The records:
::::::::::
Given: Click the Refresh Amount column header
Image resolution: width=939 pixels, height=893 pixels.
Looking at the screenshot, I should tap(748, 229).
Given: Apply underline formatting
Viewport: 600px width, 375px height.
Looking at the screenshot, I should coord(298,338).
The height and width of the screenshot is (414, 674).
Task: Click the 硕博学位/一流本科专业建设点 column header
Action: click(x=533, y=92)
::::::::::
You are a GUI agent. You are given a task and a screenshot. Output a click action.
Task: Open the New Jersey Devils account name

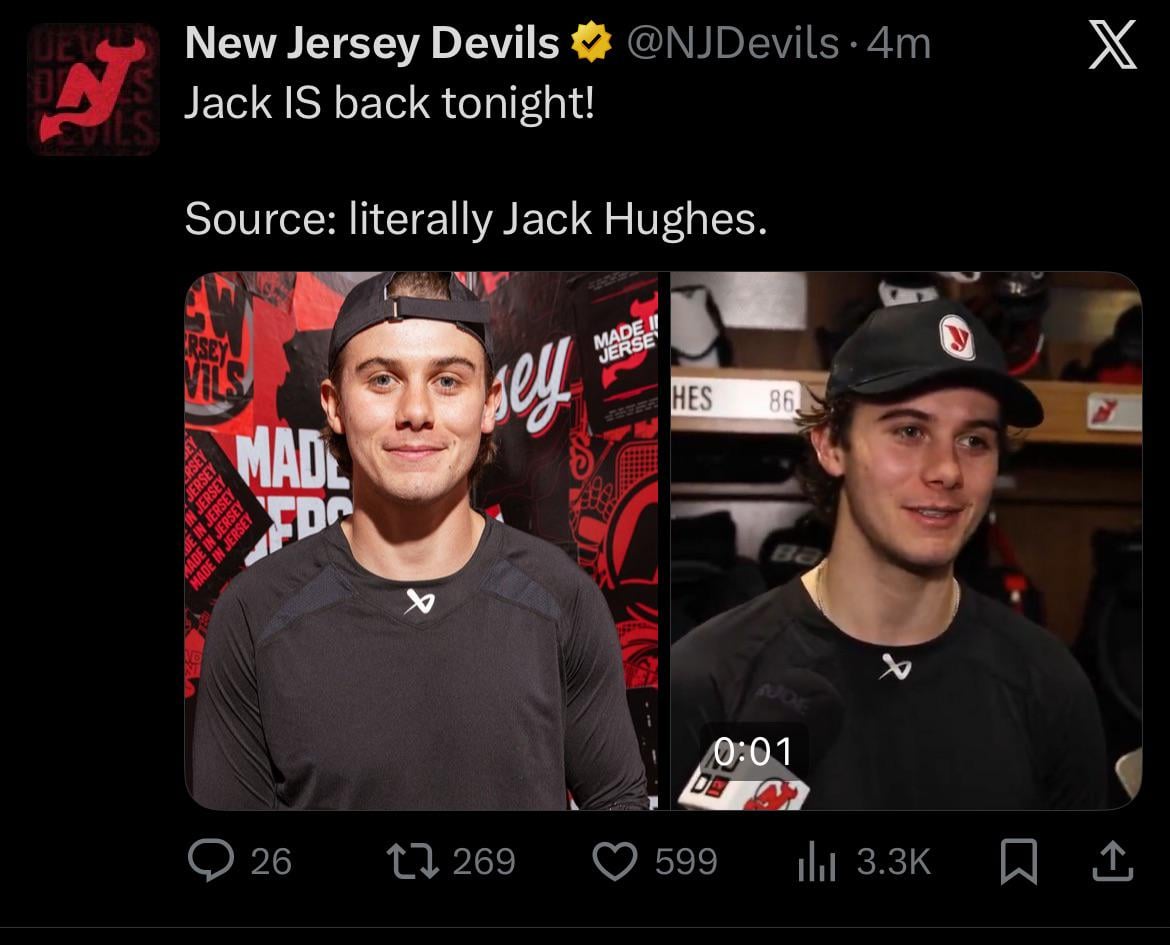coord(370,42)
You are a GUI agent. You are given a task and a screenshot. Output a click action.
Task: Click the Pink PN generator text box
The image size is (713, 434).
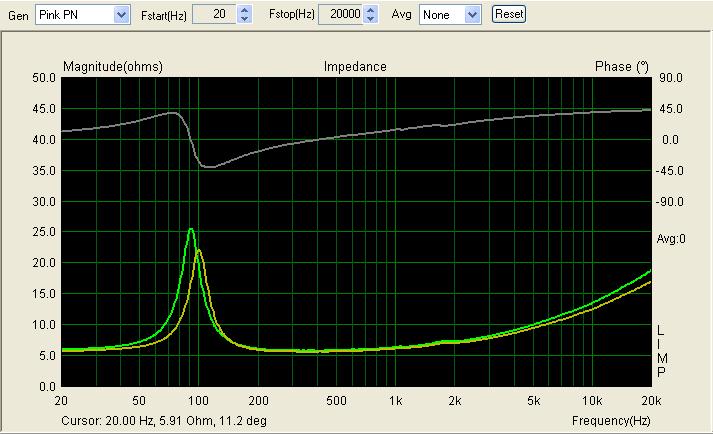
::::::::::
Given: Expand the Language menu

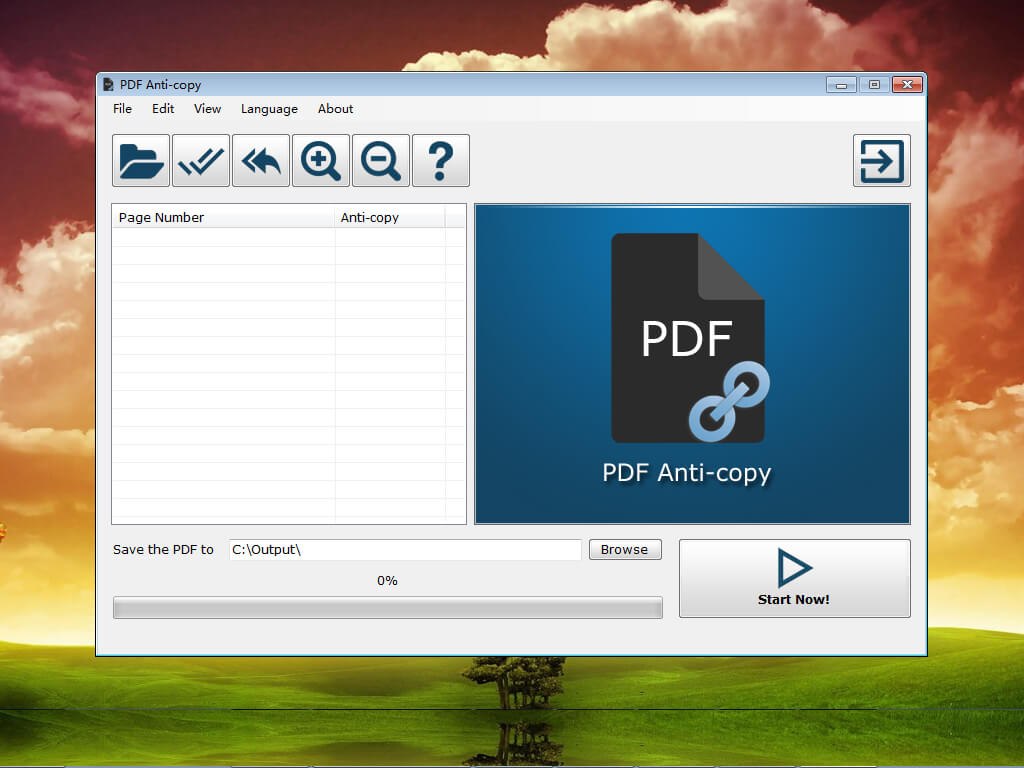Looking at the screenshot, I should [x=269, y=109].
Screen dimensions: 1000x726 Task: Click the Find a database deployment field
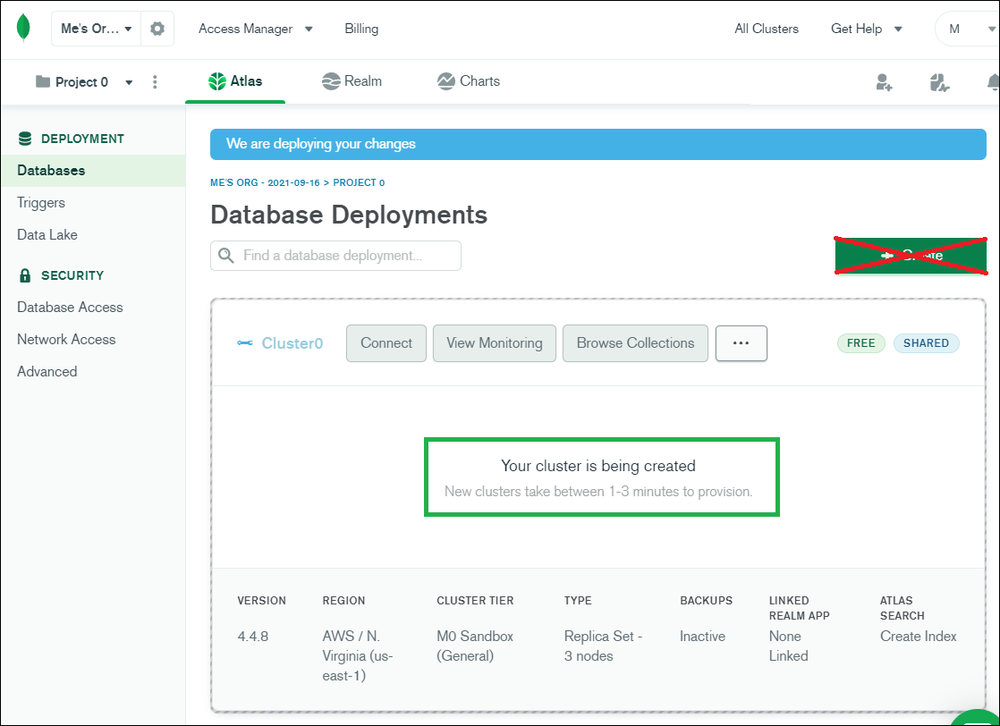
::::::::::
What you will do: All lines in the listing above from the line containing "Image resolution: width=939" to the line containing "Given: Apply underline formatting", inclusive, should be retyped exactly; no other lines should appear.

Completed task:
Image resolution: width=939 pixels, height=893 pixels.
Looking at the screenshot, I should tap(748, 229).
Given: Apply underline formatting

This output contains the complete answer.